- Source data -
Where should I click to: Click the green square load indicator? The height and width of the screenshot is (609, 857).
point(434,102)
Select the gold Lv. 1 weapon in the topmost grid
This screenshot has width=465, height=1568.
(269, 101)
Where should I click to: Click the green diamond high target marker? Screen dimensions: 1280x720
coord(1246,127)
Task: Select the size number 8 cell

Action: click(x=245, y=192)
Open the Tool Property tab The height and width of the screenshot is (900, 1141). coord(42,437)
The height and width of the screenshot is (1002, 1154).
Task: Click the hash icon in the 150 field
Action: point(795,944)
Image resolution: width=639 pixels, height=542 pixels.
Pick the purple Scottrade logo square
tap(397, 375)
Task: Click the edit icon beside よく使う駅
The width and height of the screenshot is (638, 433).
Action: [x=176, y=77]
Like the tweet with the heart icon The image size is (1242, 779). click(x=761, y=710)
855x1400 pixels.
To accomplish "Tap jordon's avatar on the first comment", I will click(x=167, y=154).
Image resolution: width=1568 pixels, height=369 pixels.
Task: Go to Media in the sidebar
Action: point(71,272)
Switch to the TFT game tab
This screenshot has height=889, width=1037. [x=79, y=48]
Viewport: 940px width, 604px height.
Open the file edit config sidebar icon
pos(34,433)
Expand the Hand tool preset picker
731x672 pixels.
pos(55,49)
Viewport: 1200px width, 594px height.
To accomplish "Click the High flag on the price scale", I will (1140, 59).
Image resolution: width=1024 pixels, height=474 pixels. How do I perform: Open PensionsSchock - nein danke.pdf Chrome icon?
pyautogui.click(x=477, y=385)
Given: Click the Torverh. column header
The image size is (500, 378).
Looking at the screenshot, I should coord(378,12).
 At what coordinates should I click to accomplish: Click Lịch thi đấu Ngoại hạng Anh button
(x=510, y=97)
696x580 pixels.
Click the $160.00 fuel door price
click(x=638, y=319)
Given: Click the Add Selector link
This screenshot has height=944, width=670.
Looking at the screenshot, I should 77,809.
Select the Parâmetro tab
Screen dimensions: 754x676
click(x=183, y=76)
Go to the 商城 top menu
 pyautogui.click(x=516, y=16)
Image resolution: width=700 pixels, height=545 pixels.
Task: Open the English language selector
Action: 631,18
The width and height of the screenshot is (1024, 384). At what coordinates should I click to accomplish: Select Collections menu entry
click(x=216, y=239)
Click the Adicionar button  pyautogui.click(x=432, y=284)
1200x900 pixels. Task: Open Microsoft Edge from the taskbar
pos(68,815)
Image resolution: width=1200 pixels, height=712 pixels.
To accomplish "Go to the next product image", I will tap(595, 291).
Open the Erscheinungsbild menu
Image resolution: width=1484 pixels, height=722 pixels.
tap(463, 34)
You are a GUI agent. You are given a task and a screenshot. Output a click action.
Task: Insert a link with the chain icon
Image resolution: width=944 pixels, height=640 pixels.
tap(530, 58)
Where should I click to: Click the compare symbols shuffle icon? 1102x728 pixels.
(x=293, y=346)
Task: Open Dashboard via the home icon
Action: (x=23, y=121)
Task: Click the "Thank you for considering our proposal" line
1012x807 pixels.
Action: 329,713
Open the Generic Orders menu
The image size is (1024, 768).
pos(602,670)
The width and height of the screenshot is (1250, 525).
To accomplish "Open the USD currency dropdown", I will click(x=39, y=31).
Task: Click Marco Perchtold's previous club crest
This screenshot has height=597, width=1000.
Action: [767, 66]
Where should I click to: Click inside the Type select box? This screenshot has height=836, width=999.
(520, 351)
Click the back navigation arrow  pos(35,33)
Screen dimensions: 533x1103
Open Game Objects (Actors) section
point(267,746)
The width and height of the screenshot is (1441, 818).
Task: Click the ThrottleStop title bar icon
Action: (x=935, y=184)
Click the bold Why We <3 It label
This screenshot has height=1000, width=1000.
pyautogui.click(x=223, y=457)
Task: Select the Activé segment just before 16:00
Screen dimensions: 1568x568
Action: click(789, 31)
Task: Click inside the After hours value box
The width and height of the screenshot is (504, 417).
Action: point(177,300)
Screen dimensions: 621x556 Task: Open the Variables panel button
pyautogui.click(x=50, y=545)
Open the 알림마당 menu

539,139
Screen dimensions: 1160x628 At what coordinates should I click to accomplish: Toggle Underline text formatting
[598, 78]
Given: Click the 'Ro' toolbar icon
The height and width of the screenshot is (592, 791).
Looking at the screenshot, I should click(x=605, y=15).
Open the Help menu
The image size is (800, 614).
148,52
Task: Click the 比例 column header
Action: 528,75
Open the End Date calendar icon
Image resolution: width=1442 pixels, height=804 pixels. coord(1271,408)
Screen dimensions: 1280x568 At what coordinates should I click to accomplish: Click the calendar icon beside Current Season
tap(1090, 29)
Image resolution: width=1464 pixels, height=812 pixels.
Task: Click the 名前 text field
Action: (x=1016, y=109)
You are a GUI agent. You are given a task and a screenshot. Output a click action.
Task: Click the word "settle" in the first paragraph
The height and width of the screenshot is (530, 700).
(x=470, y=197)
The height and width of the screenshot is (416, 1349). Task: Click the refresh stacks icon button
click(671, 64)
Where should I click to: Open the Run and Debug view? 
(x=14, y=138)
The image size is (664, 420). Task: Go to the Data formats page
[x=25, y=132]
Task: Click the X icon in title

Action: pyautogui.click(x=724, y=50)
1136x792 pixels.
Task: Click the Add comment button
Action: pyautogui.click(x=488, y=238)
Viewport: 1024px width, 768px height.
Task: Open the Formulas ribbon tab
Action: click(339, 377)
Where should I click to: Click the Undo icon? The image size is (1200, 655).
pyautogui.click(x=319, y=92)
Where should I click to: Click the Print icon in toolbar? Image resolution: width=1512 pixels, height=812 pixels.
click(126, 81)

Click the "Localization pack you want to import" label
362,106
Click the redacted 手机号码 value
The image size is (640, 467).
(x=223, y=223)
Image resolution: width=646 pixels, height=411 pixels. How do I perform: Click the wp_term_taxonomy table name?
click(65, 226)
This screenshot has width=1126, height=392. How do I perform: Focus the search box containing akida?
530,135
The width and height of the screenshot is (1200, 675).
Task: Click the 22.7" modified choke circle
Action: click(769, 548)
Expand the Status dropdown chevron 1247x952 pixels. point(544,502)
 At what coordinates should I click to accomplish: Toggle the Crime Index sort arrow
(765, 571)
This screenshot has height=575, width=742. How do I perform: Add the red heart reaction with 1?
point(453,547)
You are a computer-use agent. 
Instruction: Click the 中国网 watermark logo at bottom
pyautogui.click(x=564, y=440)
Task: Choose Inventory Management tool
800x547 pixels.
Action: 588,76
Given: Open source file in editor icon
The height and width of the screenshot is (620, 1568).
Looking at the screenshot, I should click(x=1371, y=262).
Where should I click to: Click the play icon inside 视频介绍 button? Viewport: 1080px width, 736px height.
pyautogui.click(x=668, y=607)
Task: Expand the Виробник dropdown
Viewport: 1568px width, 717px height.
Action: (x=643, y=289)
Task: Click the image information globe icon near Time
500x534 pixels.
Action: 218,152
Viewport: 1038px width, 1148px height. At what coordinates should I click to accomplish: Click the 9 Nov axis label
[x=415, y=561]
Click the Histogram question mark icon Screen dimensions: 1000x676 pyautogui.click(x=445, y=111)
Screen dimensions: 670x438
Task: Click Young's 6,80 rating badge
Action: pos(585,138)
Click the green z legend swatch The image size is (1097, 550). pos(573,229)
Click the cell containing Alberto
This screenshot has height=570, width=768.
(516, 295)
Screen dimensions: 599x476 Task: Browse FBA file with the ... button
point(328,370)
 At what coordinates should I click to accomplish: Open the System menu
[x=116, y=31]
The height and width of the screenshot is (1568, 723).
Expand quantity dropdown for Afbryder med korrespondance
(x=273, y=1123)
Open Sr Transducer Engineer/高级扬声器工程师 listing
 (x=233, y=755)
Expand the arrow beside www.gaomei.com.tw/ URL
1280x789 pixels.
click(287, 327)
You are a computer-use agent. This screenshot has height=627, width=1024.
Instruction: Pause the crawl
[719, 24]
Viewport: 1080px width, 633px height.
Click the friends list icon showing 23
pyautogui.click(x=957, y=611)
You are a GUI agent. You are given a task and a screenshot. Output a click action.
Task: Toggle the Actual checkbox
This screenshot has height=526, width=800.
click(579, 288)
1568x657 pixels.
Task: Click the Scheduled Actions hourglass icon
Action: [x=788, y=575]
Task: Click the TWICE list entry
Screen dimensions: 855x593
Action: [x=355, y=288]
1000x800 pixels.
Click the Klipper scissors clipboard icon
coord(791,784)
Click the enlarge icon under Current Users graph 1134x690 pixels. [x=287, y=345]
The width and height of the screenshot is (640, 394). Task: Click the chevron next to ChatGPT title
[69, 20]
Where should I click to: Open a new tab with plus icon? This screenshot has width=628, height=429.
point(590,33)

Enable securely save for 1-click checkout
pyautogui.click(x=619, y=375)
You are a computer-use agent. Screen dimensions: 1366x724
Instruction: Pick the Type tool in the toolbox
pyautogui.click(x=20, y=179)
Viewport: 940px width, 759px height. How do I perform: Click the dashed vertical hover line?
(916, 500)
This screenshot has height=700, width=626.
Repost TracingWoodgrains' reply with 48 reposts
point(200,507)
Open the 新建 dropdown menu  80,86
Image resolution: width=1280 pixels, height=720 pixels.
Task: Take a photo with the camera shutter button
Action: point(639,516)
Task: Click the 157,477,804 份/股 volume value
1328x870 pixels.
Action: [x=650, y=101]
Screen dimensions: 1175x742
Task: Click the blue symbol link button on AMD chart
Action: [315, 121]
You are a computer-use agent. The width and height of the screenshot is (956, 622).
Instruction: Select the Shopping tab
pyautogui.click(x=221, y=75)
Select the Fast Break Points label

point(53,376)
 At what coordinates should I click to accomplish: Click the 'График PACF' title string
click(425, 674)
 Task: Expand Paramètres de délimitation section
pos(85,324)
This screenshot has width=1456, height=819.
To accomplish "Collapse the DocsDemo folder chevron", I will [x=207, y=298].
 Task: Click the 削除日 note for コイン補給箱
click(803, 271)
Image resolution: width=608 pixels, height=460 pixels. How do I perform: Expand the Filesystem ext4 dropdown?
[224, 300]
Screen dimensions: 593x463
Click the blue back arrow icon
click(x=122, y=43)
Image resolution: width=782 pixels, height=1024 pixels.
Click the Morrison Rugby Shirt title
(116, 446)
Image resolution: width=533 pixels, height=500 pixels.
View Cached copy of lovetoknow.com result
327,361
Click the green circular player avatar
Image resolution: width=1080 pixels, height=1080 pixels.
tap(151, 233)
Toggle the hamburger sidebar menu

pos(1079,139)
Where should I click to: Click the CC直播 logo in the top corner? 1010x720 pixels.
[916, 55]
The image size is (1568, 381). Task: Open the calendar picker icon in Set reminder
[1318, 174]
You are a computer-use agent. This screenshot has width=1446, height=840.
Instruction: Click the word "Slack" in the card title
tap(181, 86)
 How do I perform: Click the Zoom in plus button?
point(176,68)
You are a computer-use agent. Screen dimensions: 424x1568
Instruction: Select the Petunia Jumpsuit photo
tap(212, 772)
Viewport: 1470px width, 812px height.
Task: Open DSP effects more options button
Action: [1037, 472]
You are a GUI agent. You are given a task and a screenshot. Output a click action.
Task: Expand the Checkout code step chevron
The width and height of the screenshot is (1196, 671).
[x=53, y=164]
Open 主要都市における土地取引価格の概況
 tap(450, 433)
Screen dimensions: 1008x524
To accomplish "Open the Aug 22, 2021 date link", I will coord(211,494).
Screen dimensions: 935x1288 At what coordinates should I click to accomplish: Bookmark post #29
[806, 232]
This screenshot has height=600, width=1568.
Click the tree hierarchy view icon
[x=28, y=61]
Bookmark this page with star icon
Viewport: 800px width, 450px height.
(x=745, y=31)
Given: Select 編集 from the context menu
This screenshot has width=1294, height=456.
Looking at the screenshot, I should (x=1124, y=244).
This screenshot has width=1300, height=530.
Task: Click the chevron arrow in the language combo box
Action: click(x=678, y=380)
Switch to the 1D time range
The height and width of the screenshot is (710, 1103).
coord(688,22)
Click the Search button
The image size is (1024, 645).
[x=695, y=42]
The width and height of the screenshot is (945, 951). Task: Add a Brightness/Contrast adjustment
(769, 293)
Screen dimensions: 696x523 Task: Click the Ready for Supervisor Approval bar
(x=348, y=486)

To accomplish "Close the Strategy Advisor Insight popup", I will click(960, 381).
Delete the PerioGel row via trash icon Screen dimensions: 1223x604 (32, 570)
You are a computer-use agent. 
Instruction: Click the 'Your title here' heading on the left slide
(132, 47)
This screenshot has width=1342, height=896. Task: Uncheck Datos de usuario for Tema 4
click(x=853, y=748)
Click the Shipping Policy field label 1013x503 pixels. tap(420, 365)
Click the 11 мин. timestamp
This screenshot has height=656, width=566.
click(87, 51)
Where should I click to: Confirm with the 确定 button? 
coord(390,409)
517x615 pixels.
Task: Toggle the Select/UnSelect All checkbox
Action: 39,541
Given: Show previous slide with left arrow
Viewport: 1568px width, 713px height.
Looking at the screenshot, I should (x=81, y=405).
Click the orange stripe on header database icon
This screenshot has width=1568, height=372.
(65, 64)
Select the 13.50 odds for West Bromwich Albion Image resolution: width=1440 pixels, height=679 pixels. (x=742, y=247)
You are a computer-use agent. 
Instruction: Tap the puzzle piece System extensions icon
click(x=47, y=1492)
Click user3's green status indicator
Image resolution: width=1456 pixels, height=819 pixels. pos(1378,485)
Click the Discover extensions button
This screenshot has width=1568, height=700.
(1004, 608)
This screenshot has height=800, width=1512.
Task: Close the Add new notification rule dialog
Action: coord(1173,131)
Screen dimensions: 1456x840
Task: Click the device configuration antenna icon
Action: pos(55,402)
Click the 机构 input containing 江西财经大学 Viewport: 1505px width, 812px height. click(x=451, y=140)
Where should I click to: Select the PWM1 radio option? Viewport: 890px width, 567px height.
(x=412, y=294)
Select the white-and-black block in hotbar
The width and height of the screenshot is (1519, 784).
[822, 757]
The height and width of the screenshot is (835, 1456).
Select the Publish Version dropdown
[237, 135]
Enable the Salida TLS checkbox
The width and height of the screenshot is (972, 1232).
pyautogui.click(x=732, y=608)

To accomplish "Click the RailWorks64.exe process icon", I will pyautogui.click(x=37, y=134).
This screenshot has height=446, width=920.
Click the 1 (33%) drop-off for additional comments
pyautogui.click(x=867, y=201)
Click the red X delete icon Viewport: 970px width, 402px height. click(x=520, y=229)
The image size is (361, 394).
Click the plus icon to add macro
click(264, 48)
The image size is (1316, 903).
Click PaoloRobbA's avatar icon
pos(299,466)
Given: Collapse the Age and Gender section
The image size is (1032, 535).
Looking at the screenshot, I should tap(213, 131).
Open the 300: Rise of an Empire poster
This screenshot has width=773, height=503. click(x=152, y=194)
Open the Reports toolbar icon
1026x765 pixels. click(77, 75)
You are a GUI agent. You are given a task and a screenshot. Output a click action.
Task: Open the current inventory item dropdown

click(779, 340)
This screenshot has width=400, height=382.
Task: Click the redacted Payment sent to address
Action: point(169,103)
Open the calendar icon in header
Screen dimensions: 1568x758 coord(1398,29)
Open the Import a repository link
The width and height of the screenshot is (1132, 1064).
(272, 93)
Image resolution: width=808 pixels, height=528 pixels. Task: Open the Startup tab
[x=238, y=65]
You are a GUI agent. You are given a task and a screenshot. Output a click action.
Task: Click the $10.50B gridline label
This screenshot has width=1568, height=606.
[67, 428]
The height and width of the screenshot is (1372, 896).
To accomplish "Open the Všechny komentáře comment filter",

- Exercise directions -
Please copy each line of the entries in which the word "Collapse" shows up.

- Exercise output -
To accomplish "Collapse the DocsDemo folder chevron", I will [x=207, y=298].
Given: Collapse the Age and Gender section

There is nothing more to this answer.